Case presentation: Here we present a case about a 66 year old male with a past medical history of hypertension, hyperlipidemia, uncontrolled type II diabetes mellitus (DMT2), atrial fibrillation, hypothyroidism, chronic knee pain, and tobacco abuse who presented to the hospital with subjective fevers, myalgias, and generalized weakness for 2 weeks. The patient also had a pruritic, erythematous rash in the bilateral lower abdominal region which extended to the inguinal folds over the last 15 days. Physical exam revealed oral thrush covering his tongue. The patient also had chronic, bilateral knee swelling, erythema, and warmth without formal diagnosis of arthritis in the past. The patient was febrile, tachycardic, and hypotensive on admission. Complete blood count was remarkable for leukocytosis with a white blood cell count of 12.35 K/mm3. Based on his initial presentation, the patient was diagnosed with sepsis secondary to candida infection. The patient’s history of DMT2, Jardiance use, and tobacco abuse further elevated suspicion of candidiasis. However, his fever was non-responsive to antifungals, antibiotics, or antivirals. Given his bilateral knee, elbow, and wrist swelling, we investigated possible rheumatologic processes.
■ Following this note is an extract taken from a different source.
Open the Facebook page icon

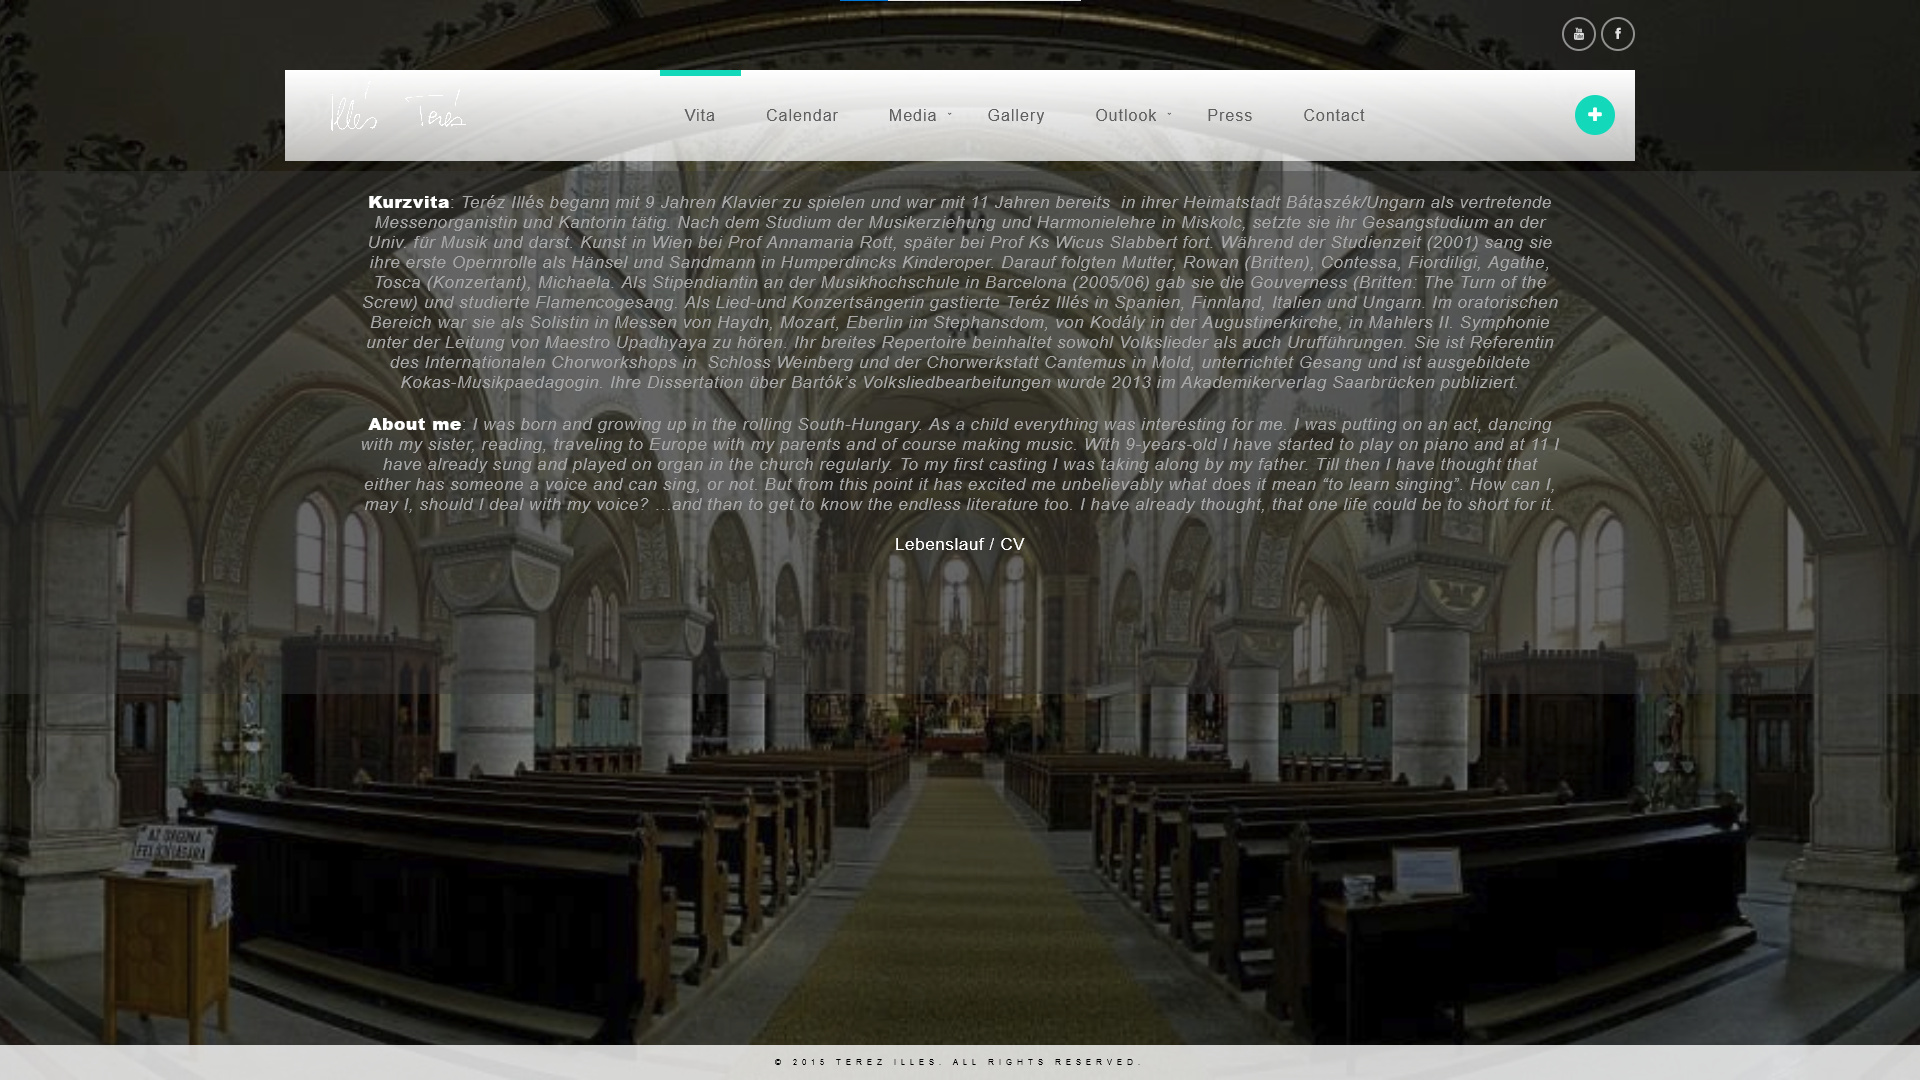click(x=1617, y=34)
Further workup revealed an elevated erythrocyte sedimentation rate (ESR) of 106 mm/Hr, elevated C-reactive protein (CRP) of 353 mg/L, and elevated ferritin of 29125 ng/mL suggestive of severe inflammation. The patient’s daughter later revealed he had an erythematous rash most notable at the height of his fever. The Yamaguchi criteria were used to diagnose AOSD. Patient presentation was positive for four major criteria and two minor criteria. His elevated ferritin > 1000 ng/mL solidified the diagnosis. His fever ultimately improved after corticosteroid treatment.

Discussion: Diagnosis of AOSD still remains a challenge because it is a diagnosis of exclusion. Although the Yamaguchi criteria are the most sensitive criteria for identifying AOSD, cases do not always present classically. Sepsis is an exclusion criteria for AOSD. The patient’s initial presentation was highly suggestive of sepsis, which initially delayed identification of AOSD. Also the salmon-pink rash that is classically presented with AOSD masqueraded as candida infection in addition to his oral thrush. This case illustrates the diagnostic challenges of AOSD. Delay in diagnosis remains a problem with AOSD, because delay can lead to increased risk of complications including disseminated intravascular coagulopathy (DIC), thrombotic thrombocytopenic purpura (TTP), macrophage activation syndrome, pulmonary hypertension, and diffuse alveolar hemorrhage. Further investigation is critical for understanding the etiology of AOSD as well as diagnostic protocols to expedite management and prevent life-threatening complications.